> _EXERCISE DETAILS_:
Look below for the line containing "Click the MPW ticker link". Write out that line and the rest through the last one, exactly as they appear, but without pictures.

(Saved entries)
_ _ _ _ _

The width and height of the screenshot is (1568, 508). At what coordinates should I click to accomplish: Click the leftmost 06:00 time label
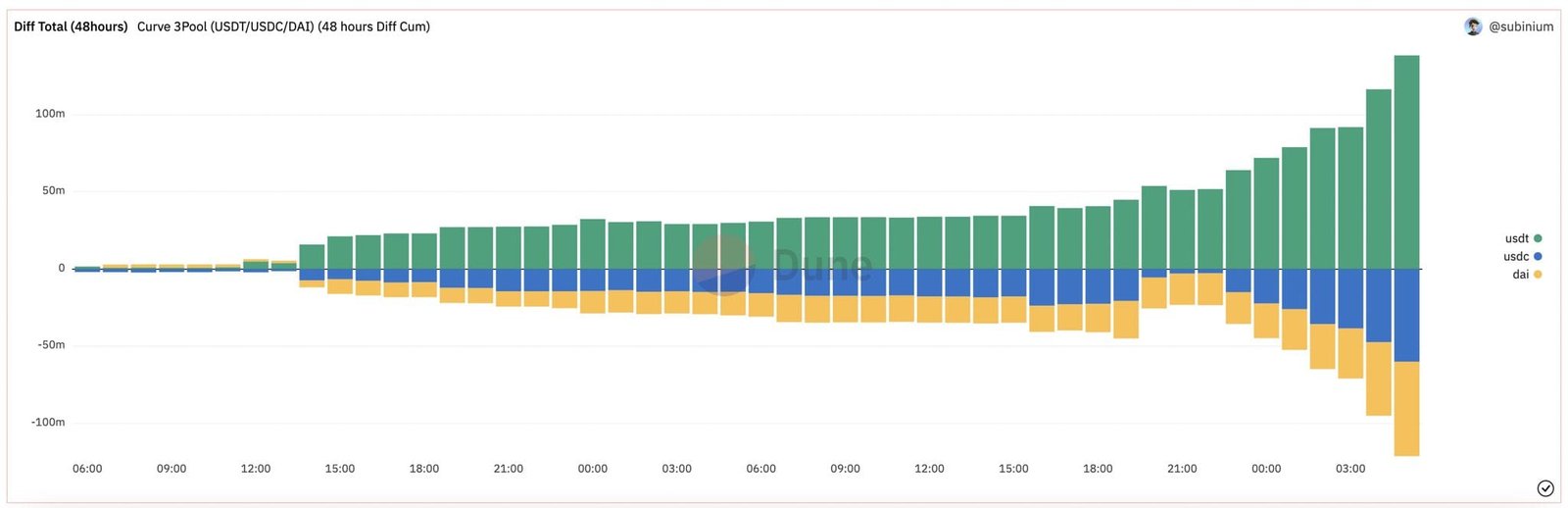tap(87, 469)
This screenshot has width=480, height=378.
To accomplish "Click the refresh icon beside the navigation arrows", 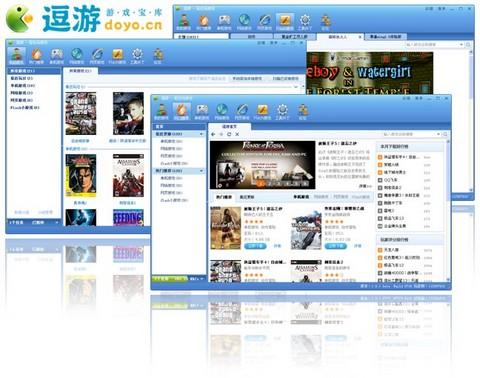I will tap(229, 134).
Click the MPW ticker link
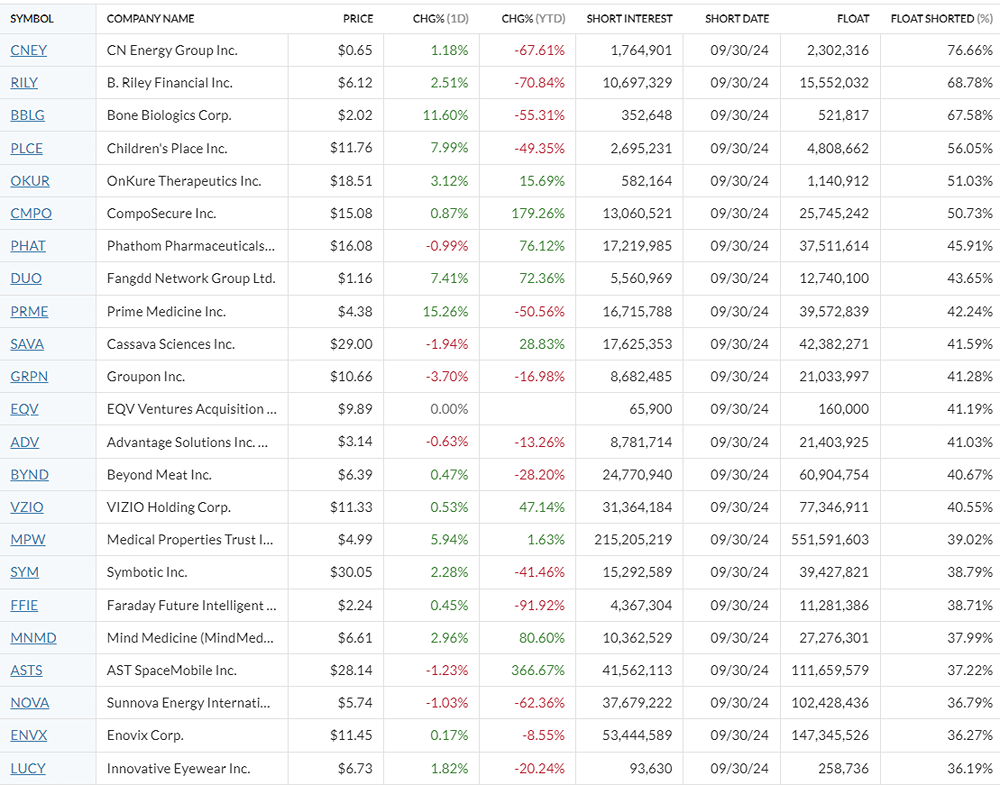 tap(27, 540)
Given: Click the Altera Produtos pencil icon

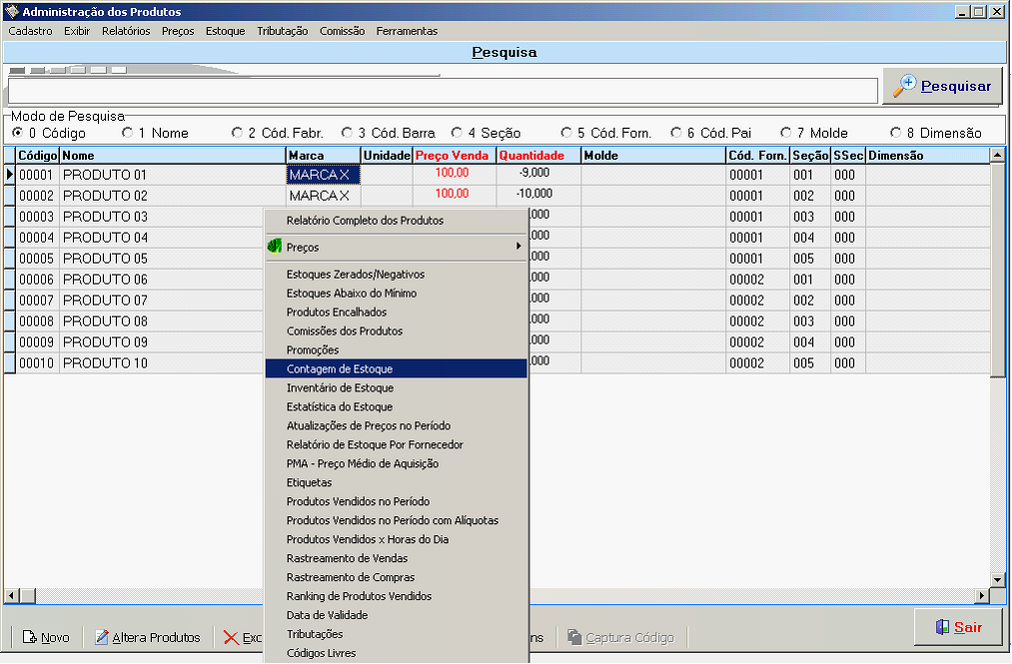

_ _ _ _ _

> _REPLY_:
Click the MPW ticker link
 tap(27, 540)
Given: Click the Altera Produtos pencil icon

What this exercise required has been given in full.